**What the exercise asks:** Starting with the line that has "Visit the @ArtemisConsort handle link" and finishing with the line that has "Task: Click the rightmost", set down each line below exactly. Pictures are not copied.

[Pixel coordinate grounding data]
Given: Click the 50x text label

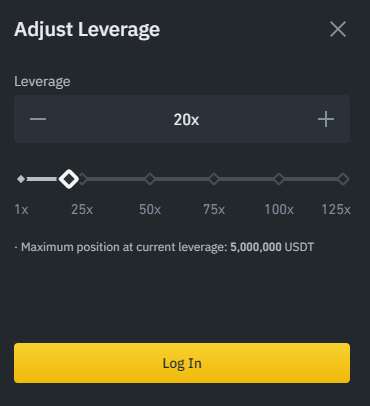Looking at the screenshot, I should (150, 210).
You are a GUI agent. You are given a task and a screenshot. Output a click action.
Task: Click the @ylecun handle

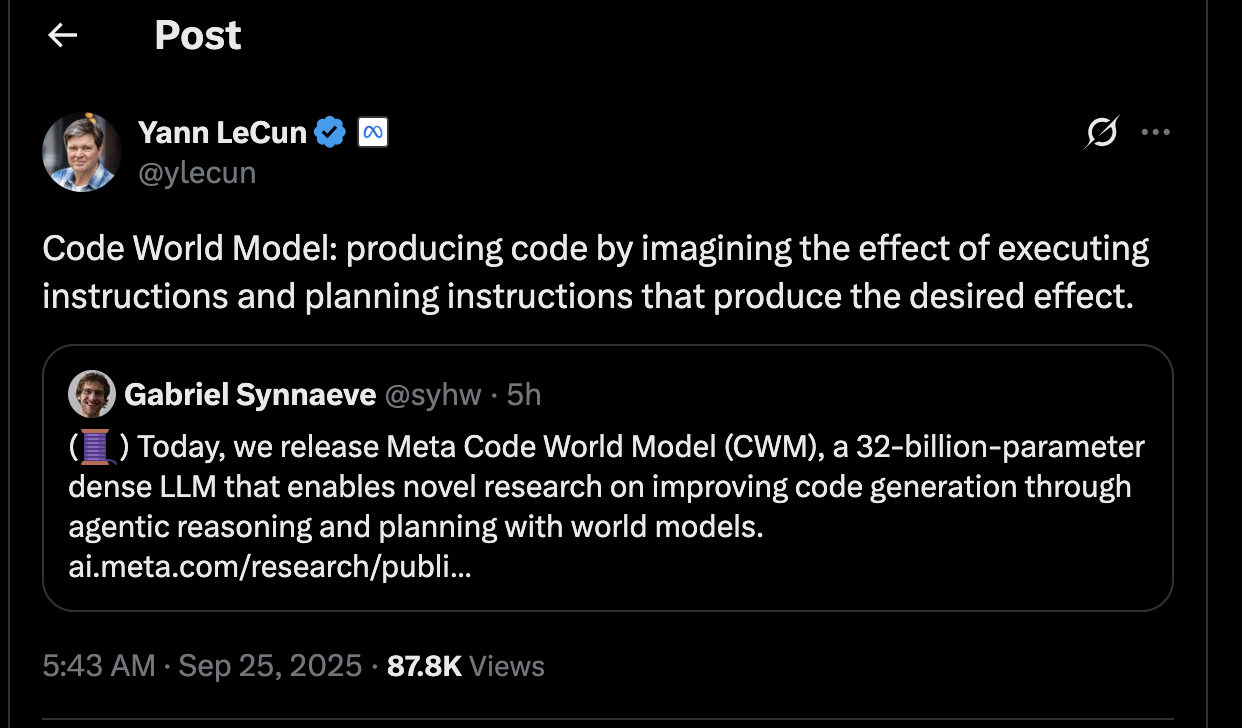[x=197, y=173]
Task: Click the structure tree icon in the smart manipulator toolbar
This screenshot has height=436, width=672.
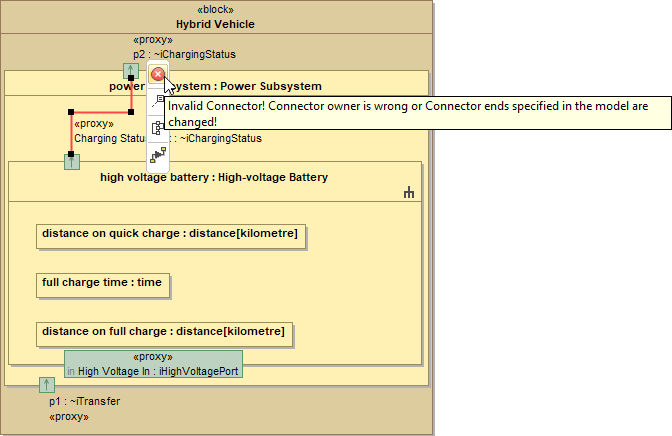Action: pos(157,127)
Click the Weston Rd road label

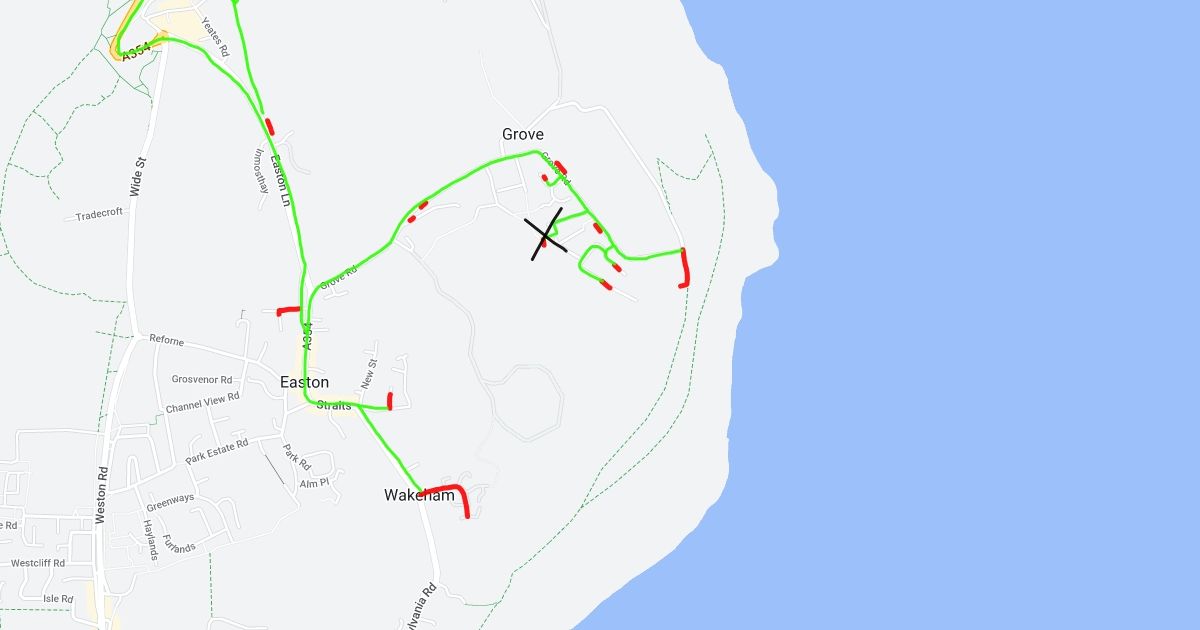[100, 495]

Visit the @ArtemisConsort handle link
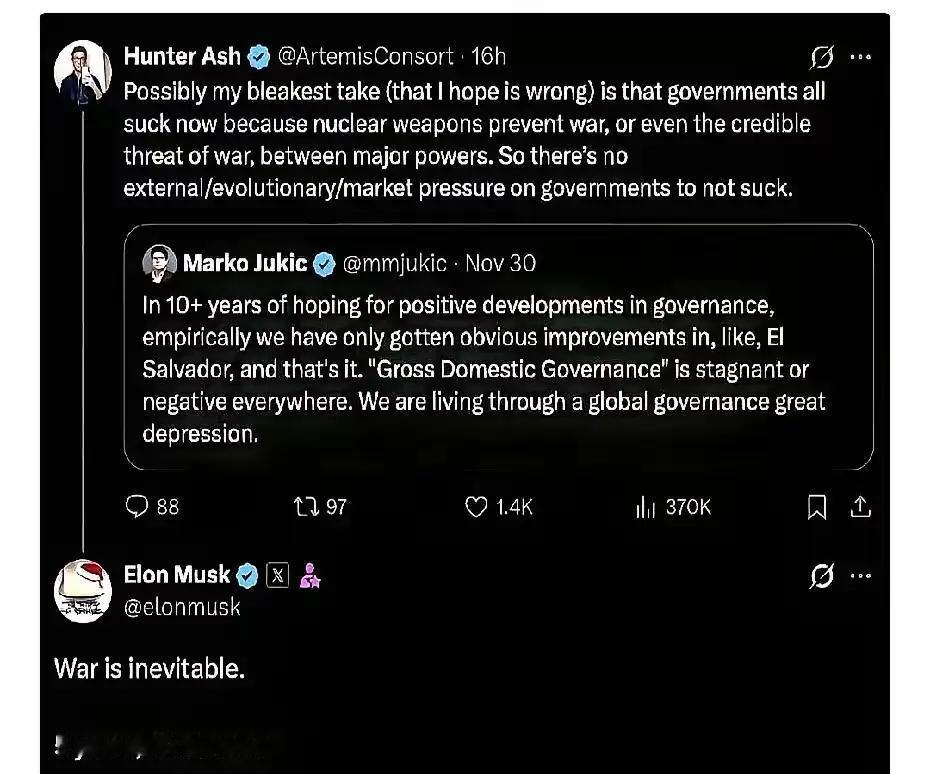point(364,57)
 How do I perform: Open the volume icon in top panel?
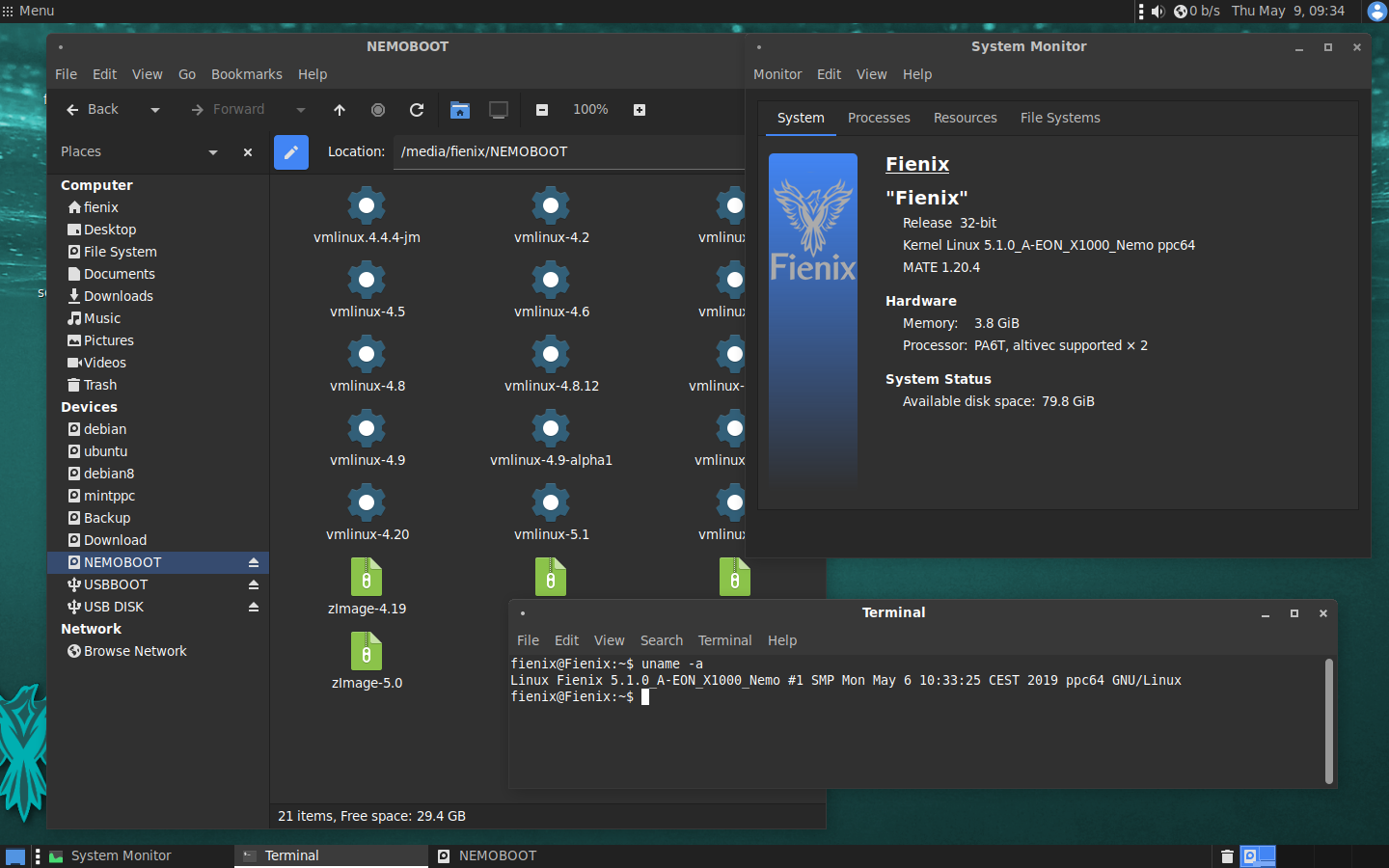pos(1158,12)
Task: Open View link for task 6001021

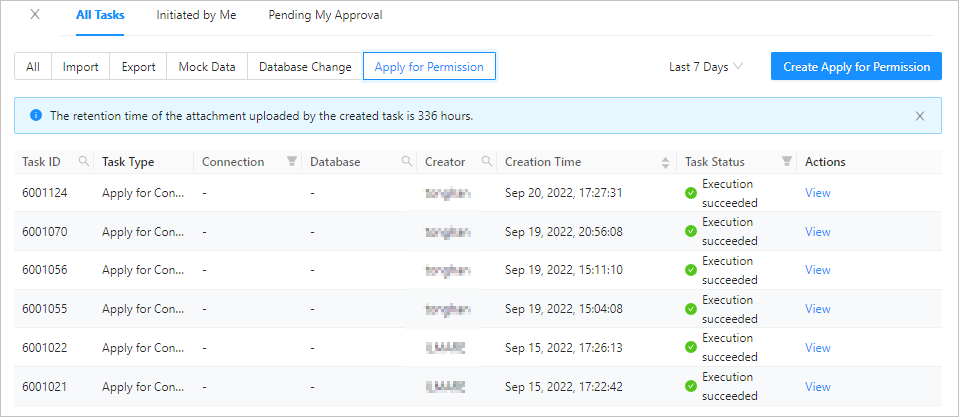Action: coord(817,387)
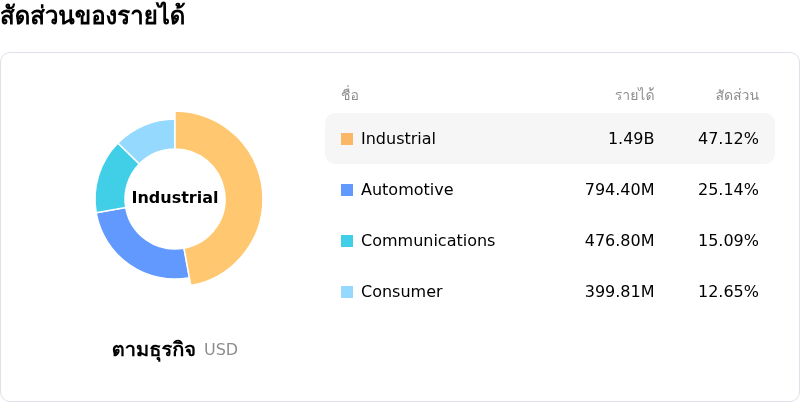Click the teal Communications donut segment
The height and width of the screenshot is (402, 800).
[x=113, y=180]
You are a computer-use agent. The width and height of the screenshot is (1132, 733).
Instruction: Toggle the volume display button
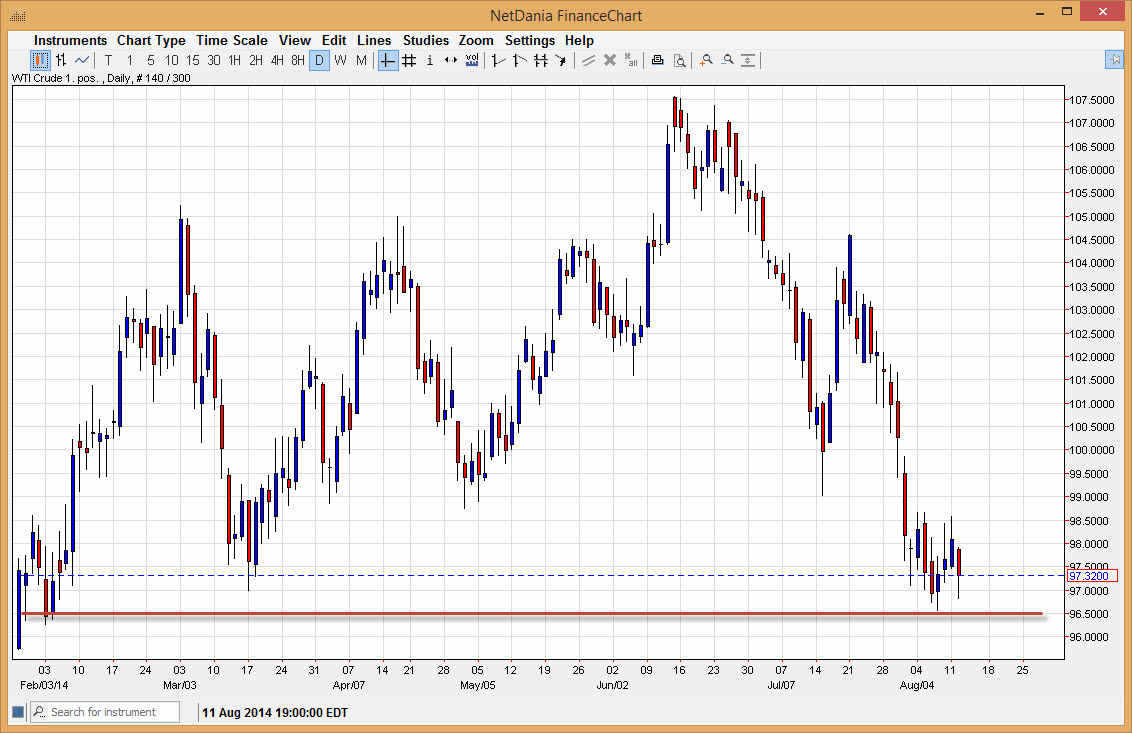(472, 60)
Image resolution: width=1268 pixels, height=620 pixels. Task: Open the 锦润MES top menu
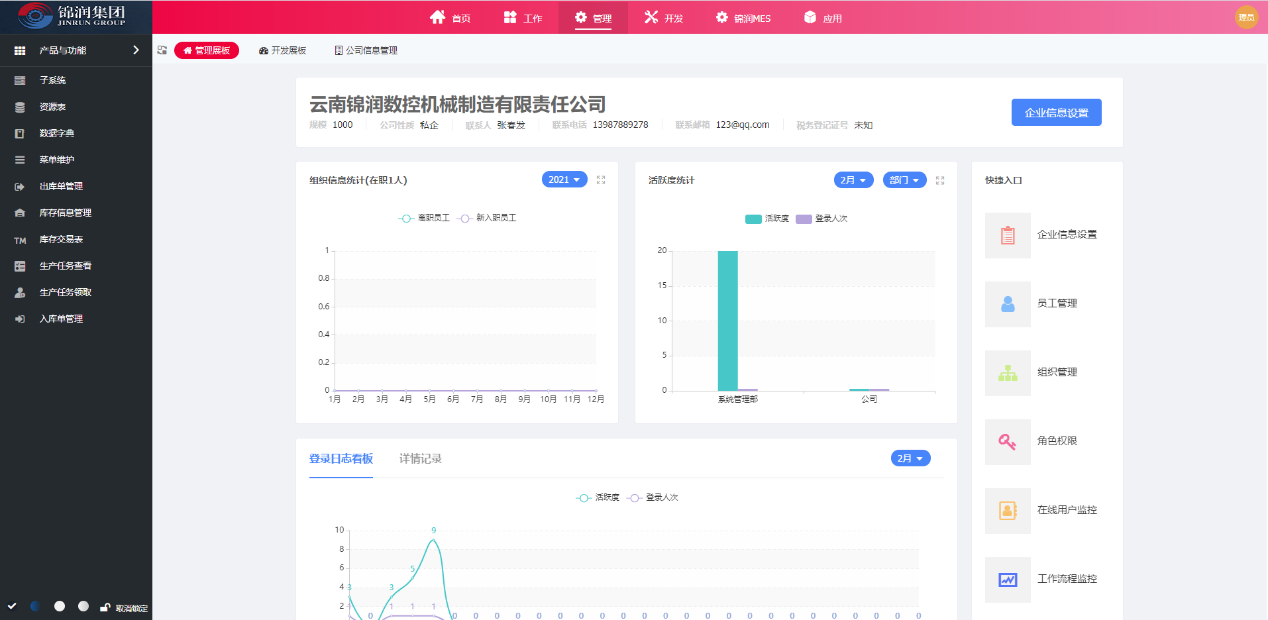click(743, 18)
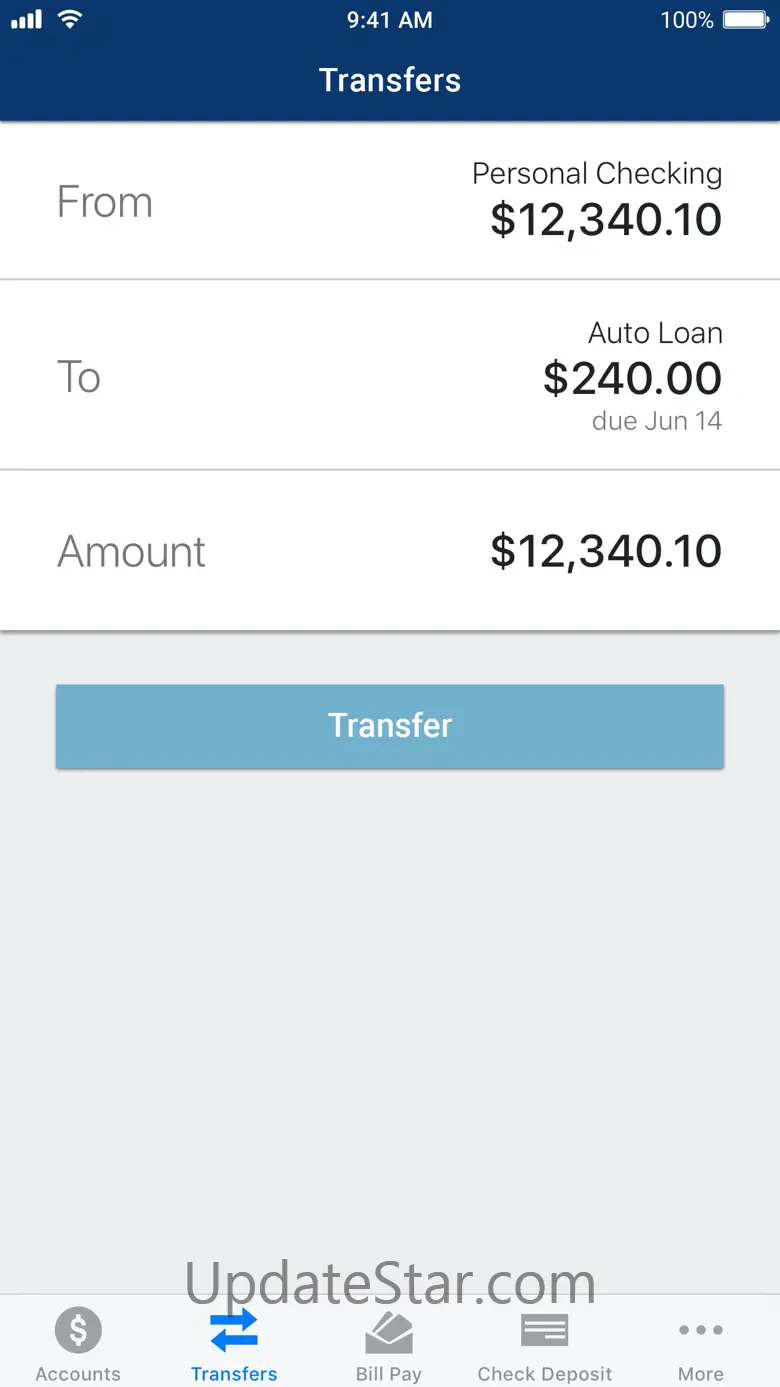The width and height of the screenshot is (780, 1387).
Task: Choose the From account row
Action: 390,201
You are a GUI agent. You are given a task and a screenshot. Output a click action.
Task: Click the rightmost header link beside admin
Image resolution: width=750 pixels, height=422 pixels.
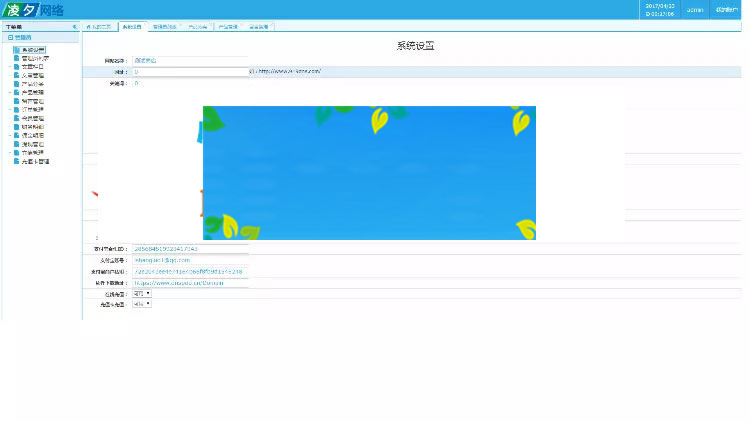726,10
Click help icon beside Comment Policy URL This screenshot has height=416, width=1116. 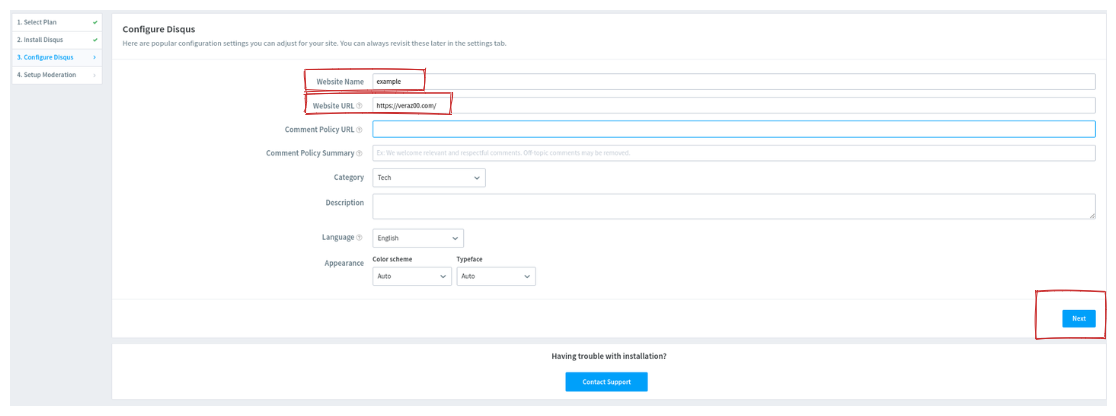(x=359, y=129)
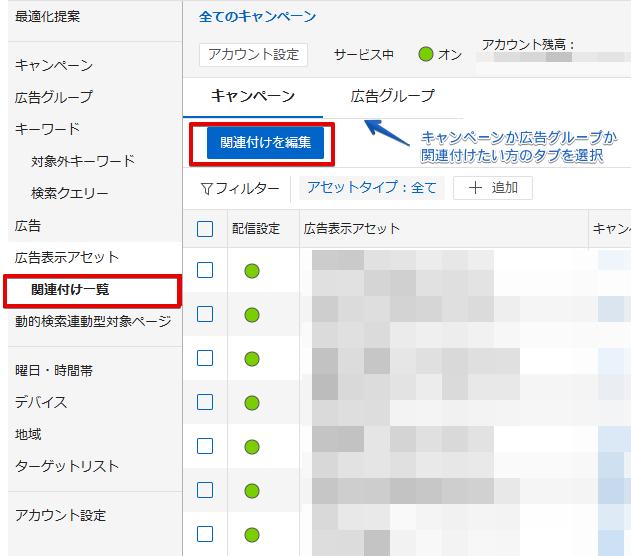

**Exercise answer:**
Visit the @ArtemisConsort handle link
point(364,57)
 How do I perform: Open the volume icon in top panel?
pos(1158,12)
Task: Open View link for task 6001021

Action: coord(817,387)
Click the teal Communications donut segment
The height and width of the screenshot is (402, 800).
[x=113, y=180]
You are a computer-use agent. The width and height of the screenshot is (1132, 733).
Instruction: Toggle the volume display button
(472, 60)
Image resolution: width=1268 pixels, height=620 pixels. Task: Open the 锦润MES top menu
click(743, 18)
The width and height of the screenshot is (780, 1387).
Task: Choose the From account row
Action: 390,201
You are a GUI agent. You are given a task and a screenshot. Output a click action.
Task: Click the rightmost header link beside admin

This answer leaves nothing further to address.